Before you rip through your cabinets removing any food that contains sucralose, consider the constraints of the study.
Only subjects who were severely obese were used. Obesity alone can adversely affect many facets of metabolism.
Also recognize that the goal of the study was to determine if insulin or blood sugar levels are affected by the combination of sucralose and glucose (i.e., normal, processed sugar). Because of this, in all testing the 17 severely obese subjects consumed glucose after the water or water-sucralose combination.
So people who are relatively thin and consuming sucralose without consuming sugar afterwards can't really take much from this study but the headlines the research produced might make them eschew sucralose.
Or totally confuse them.
That's because another study published a few months earlier in the American Journal of Clinical Nutrition determined diet drinks probably the greatest source of artificial sweeteners do not increase appetite or cause people to consume sugary or fatty foods.

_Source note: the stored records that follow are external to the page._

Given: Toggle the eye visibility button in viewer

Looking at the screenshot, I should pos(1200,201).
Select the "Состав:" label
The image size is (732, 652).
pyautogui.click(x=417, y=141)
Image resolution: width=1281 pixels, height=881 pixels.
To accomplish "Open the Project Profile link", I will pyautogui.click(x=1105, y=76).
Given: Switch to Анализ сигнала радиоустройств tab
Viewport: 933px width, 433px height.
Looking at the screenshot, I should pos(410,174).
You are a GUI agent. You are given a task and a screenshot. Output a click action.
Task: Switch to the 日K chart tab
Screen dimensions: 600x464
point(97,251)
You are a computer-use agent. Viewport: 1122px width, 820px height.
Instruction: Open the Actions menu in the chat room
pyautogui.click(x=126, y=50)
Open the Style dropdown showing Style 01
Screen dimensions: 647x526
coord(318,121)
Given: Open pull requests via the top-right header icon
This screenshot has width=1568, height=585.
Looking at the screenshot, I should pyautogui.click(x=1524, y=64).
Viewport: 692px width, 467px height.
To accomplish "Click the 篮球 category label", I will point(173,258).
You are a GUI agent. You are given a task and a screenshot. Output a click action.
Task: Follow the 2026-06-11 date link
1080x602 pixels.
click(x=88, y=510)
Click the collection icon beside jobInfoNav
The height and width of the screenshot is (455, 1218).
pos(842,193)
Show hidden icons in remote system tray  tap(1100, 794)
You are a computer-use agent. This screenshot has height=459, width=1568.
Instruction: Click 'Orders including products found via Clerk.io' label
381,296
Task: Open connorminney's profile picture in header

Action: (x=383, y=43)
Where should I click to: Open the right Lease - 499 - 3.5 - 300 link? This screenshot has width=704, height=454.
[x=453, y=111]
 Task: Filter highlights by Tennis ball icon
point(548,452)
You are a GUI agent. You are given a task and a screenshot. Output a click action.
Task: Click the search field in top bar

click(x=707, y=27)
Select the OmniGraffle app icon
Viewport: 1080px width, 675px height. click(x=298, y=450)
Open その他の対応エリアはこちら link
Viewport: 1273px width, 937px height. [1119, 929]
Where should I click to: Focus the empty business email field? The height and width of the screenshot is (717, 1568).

Researchers from the University of North Carolina at Chapel Hill Gillings School of Public Health observed 318 overweight or obese adults who habitually consumed more than 280 calories in sugary drinks daily. Half of the subjects replaced at least two daily servings of sugary drinks about 240 calories with Diet Mountain Dew, Diet Lipton Tea, or Diet Coke while the other half replaced the sugary drinks with water.
No other conditions were placed on any of the subjects, and all reported their food and water intake on two different days at the three-month and six-month mark of the study.
This data revealed that both groups lowered their daily total caloric intake by just about 300 calories and that both groups consumed comparable amounts of fat, sugar, and carbohydrates. In essence, this study refutes the claim that consuming diet sodas increases your desire to eat bad stuff.
But it doesn't address the issue of whether or not the ingredients found in diet sodas are bad for your health.
Recently, Will Brink, one of the true leaders in the field of nutrition and sports performance field, posted a video addressing that question. His advice is, in essence, the same as mine.
In moderation, the use of diet sodas is almost always fine.
While there's always a minute percentage of the population that will have an adverse reaction to the chemicals added to any processed foods the same can be said of many natural foods you probably can consume two or three diet sodas a week, probably even one a day, and never suffer a single negative consequence.